La gentilezza è un piacere, riceverla e offrirla, in tutte le occasioni, da quelle di maggior impegno, a quelle più semplici ed anche frivole. Purtroppo, mai come di questi tempi, di gentilezza se ne incontra poca, ed invece straripante è una sempre più stomachevole piaggeria. È con intento gentile che in questo inizio di 2025, in cui ricorreranno gli 80 anni dalla “Liberazione” propongo il ricordo di un grande uomo della Resistenza, Piero Calamandrei, attirando l’attenzione su un suo libro unico intimo e davvero originale. Inventario di una casa di campagna, prima edizione Firenze, Le Monnier, 1941, rieditato, per merito di Edizioni di Storia e Letteratura di Roma nel marzo 2013, per quel che vale il mio sentire, confesso con qualche pudore che sono preso da incantamento alla lettura di queste bellissime pagine, e quando meno me lo aspetto la commozione mi serra la gola, inducendomi a tornare sulle righe appena sfiorate con lo sguardo, per godere di nuovo della commozione e per carpirne a fondo le ragioni. In questo paese dove da decenni moltissimo si modella, ovvero si deforma, con gli strumenti di Corruzione, Frode, Mafia e Parassitismo, per dirla con Franco Cordero, con la “quadrilettera” CFMP, leggere le pagine che Calamandrei aveva destinato all’attenzione delle persone a lui più vicine, ristora, almeno per il tempo in cui la lettura consente anche di credere che un altro mondo sarebbe anche possibile, o addirittura che “il mondo che nasce” ogni giorno più brutto sotto i nostri occhi, potrebbe, per dirla con un altro grande italiano, Adriano Olivetti, essere anche realisticamente figlio di una diversa quadrilettera: AVGB; Amore, Verità, Giustizia, Bellezza. 

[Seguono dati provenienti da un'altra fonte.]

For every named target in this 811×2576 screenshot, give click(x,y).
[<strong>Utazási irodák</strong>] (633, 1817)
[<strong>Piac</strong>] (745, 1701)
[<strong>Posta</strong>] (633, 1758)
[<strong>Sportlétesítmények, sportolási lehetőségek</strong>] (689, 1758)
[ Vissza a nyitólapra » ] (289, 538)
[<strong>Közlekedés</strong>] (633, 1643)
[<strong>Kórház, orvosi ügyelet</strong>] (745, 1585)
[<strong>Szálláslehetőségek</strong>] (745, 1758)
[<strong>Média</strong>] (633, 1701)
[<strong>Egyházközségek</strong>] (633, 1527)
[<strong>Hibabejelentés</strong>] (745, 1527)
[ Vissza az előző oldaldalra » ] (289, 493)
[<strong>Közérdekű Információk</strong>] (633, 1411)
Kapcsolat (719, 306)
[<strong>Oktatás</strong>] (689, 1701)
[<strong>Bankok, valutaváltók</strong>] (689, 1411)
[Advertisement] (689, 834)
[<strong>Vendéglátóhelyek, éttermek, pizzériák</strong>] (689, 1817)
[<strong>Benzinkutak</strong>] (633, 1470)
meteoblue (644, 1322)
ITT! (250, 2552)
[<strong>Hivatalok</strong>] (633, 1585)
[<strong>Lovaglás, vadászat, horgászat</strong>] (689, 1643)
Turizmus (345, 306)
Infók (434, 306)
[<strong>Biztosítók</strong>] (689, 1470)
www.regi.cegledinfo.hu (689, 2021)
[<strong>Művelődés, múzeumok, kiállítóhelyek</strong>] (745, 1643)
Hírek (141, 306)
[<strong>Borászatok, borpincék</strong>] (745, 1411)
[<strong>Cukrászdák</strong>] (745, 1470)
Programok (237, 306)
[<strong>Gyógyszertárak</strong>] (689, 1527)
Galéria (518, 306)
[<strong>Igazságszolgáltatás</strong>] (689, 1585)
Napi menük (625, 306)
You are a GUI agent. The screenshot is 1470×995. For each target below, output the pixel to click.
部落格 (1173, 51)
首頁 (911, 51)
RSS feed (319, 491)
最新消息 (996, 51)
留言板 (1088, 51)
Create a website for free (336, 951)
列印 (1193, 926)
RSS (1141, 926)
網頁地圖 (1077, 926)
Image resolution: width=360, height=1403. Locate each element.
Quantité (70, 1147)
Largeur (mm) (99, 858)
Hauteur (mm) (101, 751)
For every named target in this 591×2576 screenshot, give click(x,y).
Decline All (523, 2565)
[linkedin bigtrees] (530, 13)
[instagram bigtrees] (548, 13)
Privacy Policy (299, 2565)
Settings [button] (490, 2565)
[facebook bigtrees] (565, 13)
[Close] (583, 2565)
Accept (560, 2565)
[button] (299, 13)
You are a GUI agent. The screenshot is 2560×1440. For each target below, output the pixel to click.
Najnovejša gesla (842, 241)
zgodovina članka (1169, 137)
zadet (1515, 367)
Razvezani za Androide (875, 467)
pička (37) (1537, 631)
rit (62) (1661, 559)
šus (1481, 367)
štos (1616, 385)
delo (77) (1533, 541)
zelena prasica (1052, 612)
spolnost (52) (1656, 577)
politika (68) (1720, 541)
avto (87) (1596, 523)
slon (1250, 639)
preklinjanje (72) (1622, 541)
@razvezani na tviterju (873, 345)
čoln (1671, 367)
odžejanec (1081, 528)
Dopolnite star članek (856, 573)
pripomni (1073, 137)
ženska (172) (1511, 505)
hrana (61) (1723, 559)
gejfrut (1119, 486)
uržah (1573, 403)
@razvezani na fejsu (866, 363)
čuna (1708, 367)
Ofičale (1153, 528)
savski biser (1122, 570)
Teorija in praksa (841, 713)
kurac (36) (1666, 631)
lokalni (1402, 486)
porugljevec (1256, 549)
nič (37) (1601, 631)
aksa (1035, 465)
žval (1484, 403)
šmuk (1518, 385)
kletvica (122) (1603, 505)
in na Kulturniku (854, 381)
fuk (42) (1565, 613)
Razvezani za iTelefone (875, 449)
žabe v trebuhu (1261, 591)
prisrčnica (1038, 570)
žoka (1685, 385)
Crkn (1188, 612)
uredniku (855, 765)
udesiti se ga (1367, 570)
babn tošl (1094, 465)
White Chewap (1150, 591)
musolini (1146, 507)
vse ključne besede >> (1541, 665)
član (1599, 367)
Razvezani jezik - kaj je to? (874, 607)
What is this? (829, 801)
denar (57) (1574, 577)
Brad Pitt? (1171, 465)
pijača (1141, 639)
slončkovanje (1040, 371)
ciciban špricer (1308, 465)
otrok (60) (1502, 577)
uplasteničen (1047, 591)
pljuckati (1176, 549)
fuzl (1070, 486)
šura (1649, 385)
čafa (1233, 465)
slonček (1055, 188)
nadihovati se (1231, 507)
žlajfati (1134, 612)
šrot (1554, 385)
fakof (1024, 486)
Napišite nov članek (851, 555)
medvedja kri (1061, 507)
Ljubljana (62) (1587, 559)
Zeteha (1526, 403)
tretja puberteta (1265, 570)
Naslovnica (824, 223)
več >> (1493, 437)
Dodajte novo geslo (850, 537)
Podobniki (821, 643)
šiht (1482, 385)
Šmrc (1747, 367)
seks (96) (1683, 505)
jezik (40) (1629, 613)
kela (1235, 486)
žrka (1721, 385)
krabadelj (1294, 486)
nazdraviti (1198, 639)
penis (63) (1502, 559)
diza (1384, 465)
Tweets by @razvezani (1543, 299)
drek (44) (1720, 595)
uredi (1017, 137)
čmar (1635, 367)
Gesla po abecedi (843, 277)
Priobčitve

Anche senza idealizzare un mitico passato non certamente trascorso indenne da errori umani, un passo del libro di Calamandrei mi ha imposto ad un tempo speranza e amarezza. Laddove egli descrive il luogo dove ha trascorso parte della sua giovinezza, Montauto in Toscana, come il “dolce paesaggio, accogliente e fedele, (…) fatto di medie colline accomodate su diversi ordini di uno stesso scenario”, arriva a sostenere che prima che quella regione “gli uomini l’avessero usata col loro soggiorno di millenni”, a “cento e cento generazioni” quel paesaggio “ha dato il gusto dell’armonia e della gentilezza”. Quando è accaduto che abbiamo cominciato a perdere il gusto dell’armonia e della bellezza che la natura ci ha insegnato senza chiedere in cambio altro che meditato rispetto? e quando abbiamo cominciato a credere di poter rinunciare a quell’insegnamento e ne abbiamo perduto progressivamente il filo, sino a convincerci che la natura sia solo una nemica da piegare e piagare in schiavitù? Ci crediamo più evoluti e moderni, e siamo solo più stupidi e più soli, e, scrive ancora Calamandrei: “quando l’uomo sarà sparito, e si parlerà di esso nelle leggende come noi parliamo dei giganti che toccavano il cielo, forse il seme della civiltà sarà emigrato in questi paesaggi a scala ridotta (quello delle formiche rosse, nota mia): allora il mondo, diventato troppo ristretto per la razza umana, riapparirà agli occhi di questi guerrieri misterioso e infinito; e toccherà a loro, stregati come noi dalla frenesia di conquistarlo, ricominciare la storia”. Non resta che augurarci che questo anniversario tondo della liberazione dal giogo del fascismo di Mussolini, ci aiuti ad onorare il ricordo di uomini come Calamandrei, e a non cadere avviluppati nella ragnatela tessuta dai “nuovi fascisti” del XXI secolo.